Value chain for Lead battery recyclingFigure 1 - Value chain for Lead recycling (Adapted from Gupt, 2014) N: New Battery, O: Old battery, R: Re-cycled Lead

The Need For Policy Action Based On Sound Research

A number of recommendations have been made in the past, in order to remedy the existing challenges associated with informal recycling of lead. These include economic instruments such as ‘Green Tax’ and policy mechanisms such as establishing separate collection agency to improve collection efficiency and frequency of formal recyclers/ manufacturers (Gupt, 2014). Each of these measures aims to increase efficiency of the value chain for formal recyclers and to potentially eliminate informal recycling.

However, implementing these prescriptions may prove very challenging. This is because there remains heterogeneity across geographies with respect to the extent of informal recycling and economic incentives that drive them.

As a consequence, a ‘one size fits all’ approach may prove ineffective. In India, The data required for sound and implementable policy amendments (e.g. proportion of market share of formal vs. informal recycling, processes used by informal smelters, price differentials between formal and informal systems, number of workers exposed etc.) remain scanty.

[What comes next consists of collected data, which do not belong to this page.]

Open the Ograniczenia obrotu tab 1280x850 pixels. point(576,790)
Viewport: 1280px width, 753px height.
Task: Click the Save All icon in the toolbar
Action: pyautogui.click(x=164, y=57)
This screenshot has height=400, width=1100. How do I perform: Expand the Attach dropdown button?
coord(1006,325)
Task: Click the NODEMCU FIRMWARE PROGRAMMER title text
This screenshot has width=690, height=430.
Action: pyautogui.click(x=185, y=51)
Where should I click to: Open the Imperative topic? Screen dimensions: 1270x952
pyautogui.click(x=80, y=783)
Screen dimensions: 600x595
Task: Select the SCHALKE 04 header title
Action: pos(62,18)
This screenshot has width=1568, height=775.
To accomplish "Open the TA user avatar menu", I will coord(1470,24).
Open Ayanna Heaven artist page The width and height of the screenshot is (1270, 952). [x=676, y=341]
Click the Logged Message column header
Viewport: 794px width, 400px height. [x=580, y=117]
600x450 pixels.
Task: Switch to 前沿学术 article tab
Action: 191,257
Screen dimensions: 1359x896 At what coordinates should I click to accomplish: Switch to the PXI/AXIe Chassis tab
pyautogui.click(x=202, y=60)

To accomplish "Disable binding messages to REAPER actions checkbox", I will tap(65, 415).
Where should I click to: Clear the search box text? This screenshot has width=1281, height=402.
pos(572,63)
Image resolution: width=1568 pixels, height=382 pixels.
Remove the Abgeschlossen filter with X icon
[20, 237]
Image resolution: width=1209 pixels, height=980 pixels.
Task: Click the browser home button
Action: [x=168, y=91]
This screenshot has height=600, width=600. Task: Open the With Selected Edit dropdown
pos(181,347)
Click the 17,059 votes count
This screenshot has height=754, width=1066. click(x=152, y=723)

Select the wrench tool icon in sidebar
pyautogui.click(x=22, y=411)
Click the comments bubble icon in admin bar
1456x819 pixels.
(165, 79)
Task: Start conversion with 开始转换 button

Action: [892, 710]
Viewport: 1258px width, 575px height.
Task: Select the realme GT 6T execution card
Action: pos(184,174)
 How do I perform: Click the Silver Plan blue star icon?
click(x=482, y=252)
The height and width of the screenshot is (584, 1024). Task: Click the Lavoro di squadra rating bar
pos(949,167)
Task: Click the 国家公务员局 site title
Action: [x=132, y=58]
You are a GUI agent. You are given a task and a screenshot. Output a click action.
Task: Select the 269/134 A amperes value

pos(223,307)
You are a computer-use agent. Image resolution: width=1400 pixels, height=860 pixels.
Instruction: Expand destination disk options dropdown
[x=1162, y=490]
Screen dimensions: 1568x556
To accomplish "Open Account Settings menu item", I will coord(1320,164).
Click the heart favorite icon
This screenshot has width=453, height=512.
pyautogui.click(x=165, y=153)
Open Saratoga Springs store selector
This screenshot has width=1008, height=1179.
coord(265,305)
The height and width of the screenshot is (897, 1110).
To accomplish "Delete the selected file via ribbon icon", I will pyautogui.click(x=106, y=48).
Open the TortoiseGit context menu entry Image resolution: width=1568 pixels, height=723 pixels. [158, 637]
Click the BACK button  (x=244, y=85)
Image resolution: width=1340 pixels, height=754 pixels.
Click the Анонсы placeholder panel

A detailed analysis of these issues will help develop more targeted policies. Even if informal recycling system cannot be stamped out in the short run, understanding the processes where human exposure happens and educational interventions for safer environmental practices within the informal system could go a long way to protect human health.

To this end, there is an urgent need to address the current challenges associated with recycling of lead acid batteries in India. This would require not only sound implementable policies, but a greater effort on awareness generation front, in order to curb informal and unsafe recycling practices. Such policies and awareness generation programs need to be based on sound, unbiased, scientific research while filling data gaps, detailing the processes and associated exposures across the value chain, and understanding economic and non-economic incentives of involved stakeholders. These policies and programmes when enacted would significantly contribute towards safe-guarding the environment and protecting human health from lead exposure.